◆ Pixel coordinate grounding data:
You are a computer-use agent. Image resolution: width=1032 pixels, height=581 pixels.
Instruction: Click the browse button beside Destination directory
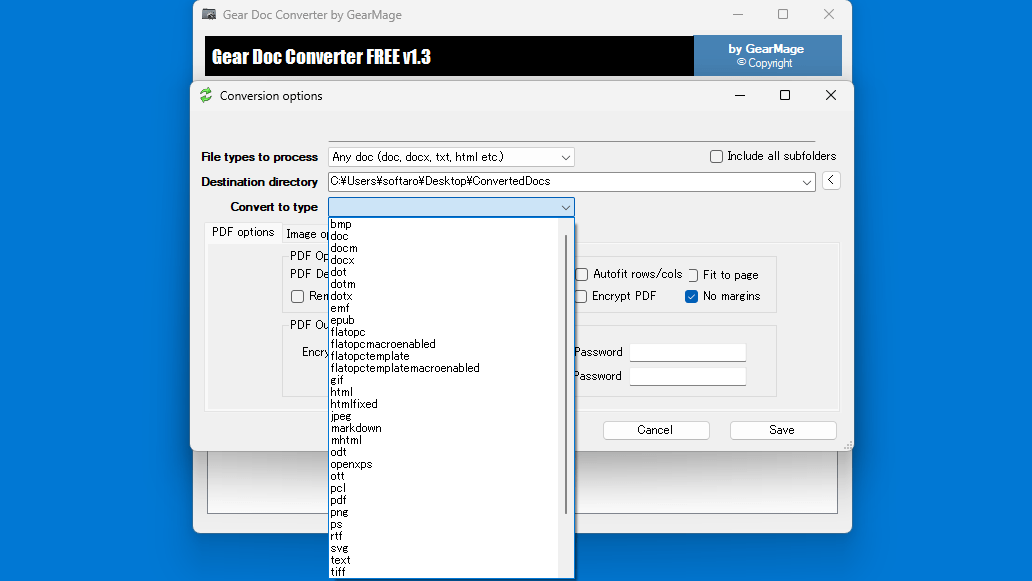(x=831, y=181)
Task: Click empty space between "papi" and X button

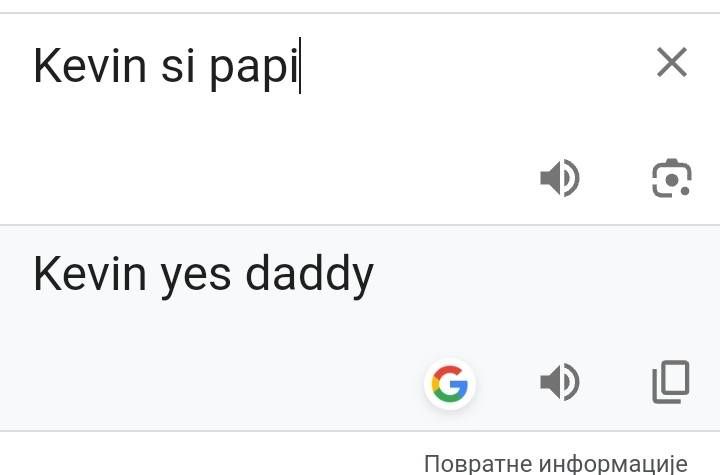Action: [470, 66]
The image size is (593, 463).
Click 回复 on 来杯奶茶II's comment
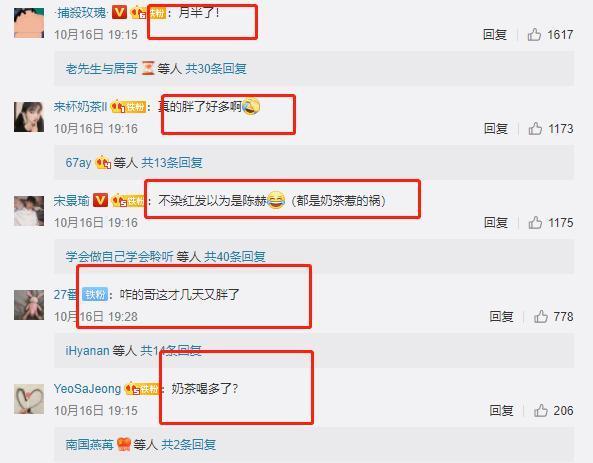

◆ Goal of the exercise: Give the entries above again word for word, without the pictures.

◆ Exercise answer:
You are a computer-use agent. Image resolution: width=1032 pixels, height=581 pixels.
Instruction: Click the browse button beside Destination directory
(x=831, y=181)
Task: Click empty space between "papi" and X button

Action: [470, 66]
The image size is (593, 463).
Click 回复 on 来杯奶茶II's comment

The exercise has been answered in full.